GIVEN DATA -
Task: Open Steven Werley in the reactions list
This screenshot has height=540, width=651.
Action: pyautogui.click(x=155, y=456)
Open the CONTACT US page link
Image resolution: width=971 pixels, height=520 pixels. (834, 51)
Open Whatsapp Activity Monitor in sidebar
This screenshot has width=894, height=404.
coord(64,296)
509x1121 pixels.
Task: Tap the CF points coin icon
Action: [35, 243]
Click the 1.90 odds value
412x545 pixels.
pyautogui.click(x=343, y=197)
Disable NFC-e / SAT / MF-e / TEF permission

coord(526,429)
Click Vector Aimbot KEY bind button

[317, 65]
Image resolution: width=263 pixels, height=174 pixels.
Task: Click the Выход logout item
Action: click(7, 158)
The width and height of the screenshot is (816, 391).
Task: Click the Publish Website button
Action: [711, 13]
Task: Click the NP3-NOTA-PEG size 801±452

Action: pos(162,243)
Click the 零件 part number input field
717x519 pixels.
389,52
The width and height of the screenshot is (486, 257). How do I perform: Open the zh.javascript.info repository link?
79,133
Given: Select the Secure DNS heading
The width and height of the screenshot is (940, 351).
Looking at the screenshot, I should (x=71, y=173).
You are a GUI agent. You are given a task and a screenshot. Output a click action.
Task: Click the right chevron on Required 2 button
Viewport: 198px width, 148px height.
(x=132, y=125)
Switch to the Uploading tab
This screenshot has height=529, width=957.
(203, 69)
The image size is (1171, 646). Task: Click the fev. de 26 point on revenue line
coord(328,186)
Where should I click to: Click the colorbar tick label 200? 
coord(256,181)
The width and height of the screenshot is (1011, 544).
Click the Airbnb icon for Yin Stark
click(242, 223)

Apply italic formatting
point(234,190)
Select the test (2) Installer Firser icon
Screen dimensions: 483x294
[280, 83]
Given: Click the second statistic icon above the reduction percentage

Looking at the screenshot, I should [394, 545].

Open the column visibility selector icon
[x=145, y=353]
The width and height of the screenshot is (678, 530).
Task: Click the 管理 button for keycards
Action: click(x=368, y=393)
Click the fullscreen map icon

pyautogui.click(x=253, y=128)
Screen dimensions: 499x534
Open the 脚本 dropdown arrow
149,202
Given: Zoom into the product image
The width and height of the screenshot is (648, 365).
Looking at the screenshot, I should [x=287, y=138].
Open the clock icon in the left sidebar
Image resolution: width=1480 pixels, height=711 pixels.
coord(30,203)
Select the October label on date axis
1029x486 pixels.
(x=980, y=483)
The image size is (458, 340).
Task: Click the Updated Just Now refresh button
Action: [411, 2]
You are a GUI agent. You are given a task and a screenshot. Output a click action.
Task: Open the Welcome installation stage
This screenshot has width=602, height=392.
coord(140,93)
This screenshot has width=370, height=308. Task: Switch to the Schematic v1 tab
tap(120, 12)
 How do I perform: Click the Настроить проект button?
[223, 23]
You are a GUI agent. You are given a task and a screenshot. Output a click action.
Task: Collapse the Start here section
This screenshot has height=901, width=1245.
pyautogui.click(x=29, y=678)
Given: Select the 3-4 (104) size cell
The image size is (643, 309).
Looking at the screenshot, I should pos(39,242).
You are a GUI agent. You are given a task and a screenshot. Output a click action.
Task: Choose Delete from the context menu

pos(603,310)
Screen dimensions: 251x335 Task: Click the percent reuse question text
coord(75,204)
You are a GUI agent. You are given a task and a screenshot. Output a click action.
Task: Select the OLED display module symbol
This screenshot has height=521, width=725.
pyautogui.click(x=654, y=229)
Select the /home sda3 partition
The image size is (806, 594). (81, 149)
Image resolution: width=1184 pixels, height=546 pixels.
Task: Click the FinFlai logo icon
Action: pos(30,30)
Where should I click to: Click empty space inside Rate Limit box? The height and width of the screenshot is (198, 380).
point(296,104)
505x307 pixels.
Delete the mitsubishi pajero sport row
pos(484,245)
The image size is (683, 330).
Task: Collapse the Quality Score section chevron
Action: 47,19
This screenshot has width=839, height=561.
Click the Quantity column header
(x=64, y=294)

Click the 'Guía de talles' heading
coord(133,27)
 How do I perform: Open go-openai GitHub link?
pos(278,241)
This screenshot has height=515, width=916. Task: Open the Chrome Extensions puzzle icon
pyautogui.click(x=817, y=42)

WORK INSTRUCTION - Repeat all of the data exactly.

RESULT OF THIS EXERCISE -
Task: Open Steven Werley in the reactions list
This screenshot has height=540, width=651.
Action: pyautogui.click(x=155, y=456)
Open the CONTACT US page link
Image resolution: width=971 pixels, height=520 pixels. (834, 51)
Open Whatsapp Activity Monitor in sidebar
This screenshot has width=894, height=404.
coord(64,296)
509x1121 pixels.
Task: Tap the CF points coin icon
Action: [35, 243]
Click the 1.90 odds value
412x545 pixels.
pyautogui.click(x=343, y=197)
Disable NFC-e / SAT / MF-e / TEF permission

coord(526,429)
Click Vector Aimbot KEY bind button

[317, 65]
Image resolution: width=263 pixels, height=174 pixels.
Task: Click the Выход logout item
Action: click(7, 158)
The width and height of the screenshot is (816, 391).
Task: Click the Publish Website button
Action: [711, 13]
Task: Click the NP3-NOTA-PEG size 801±452

Action: pos(162,243)
Click the 零件 part number input field
717x519 pixels.
389,52
The width and height of the screenshot is (486, 257). How do I perform: Open the zh.javascript.info repository link?
79,133
Given: Select the Secure DNS heading
The width and height of the screenshot is (940, 351).
Looking at the screenshot, I should (x=71, y=173).
You are a GUI agent. You are given a task and a screenshot. Output a click action.
Task: Click the right chevron on Required 2 button
Viewport: 198px width, 148px height.
(x=132, y=125)
Switch to the Uploading tab
This screenshot has height=529, width=957.
(203, 69)
The image size is (1171, 646). Task: Click the fev. de 26 point on revenue line
coord(328,186)
Where should I click to: Click the colorbar tick label 200? 
coord(256,181)
The width and height of the screenshot is (1011, 544).
Click the Airbnb icon for Yin Stark
click(242, 223)

Apply italic formatting
point(234,190)
Select the test (2) Installer Firser icon
Screen dimensions: 483x294
[280, 83]
Given: Click the second statistic icon above the reduction percentage

Looking at the screenshot, I should [394, 545].

Open the column visibility selector icon
[x=145, y=353]
The width and height of the screenshot is (678, 530).
Task: Click the 管理 button for keycards
Action: click(x=368, y=393)
Click the fullscreen map icon

pyautogui.click(x=253, y=128)
Screen dimensions: 499x534
Open the 脚本 dropdown arrow
149,202
Given: Zoom into the product image
The width and height of the screenshot is (648, 365).
Looking at the screenshot, I should [x=287, y=138].
Open the clock icon in the left sidebar
Image resolution: width=1480 pixels, height=711 pixels.
coord(30,203)
Select the October label on date axis
1029x486 pixels.
(x=980, y=483)
The image size is (458, 340).
Task: Click the Updated Just Now refresh button
Action: [411, 2]
You are a GUI agent. You are given a task and a screenshot. Output a click action.
Task: Open the Welcome installation stage
This screenshot has width=602, height=392.
coord(140,93)
This screenshot has width=370, height=308. Task: Switch to the Schematic v1 tab
tap(120, 12)
 How do I perform: Click the Настроить проект button?
[223, 23]
You are a GUI agent. You are given a task and a screenshot. Output a click action.
Task: Collapse the Start here section
This screenshot has height=901, width=1245.
pyautogui.click(x=29, y=678)
Given: Select the 3-4 (104) size cell
The image size is (643, 309).
Looking at the screenshot, I should pos(39,242).
You are a GUI agent. You are given a task and a screenshot. Output a click action.
Task: Choose Delete from the context menu

pos(603,310)
Screen dimensions: 251x335 Task: Click the percent reuse question text
coord(75,204)
You are a GUI agent. You are given a task and a screenshot. Output a click action.
Task: Select the OLED display module symbol
This screenshot has height=521, width=725.
pyautogui.click(x=654, y=229)
Select the /home sda3 partition
The image size is (806, 594). (81, 149)
Image resolution: width=1184 pixels, height=546 pixels.
Task: Click the FinFlai logo icon
Action: pos(30,30)
Where should I click to: Click empty space inside Rate Limit box? The height and width of the screenshot is (198, 380).
point(296,104)
505x307 pixels.
Delete the mitsubishi pajero sport row
pos(484,245)
The image size is (683, 330).
Task: Collapse the Quality Score section chevron
Action: 47,19
This screenshot has width=839, height=561.
Click the Quantity column header
(x=64, y=294)

Click the 'Guía de talles' heading
coord(133,27)
 How do I perform: Open go-openai GitHub link?
pos(278,241)
This screenshot has height=515, width=916. Task: Open the Chrome Extensions puzzle icon
pyautogui.click(x=817, y=42)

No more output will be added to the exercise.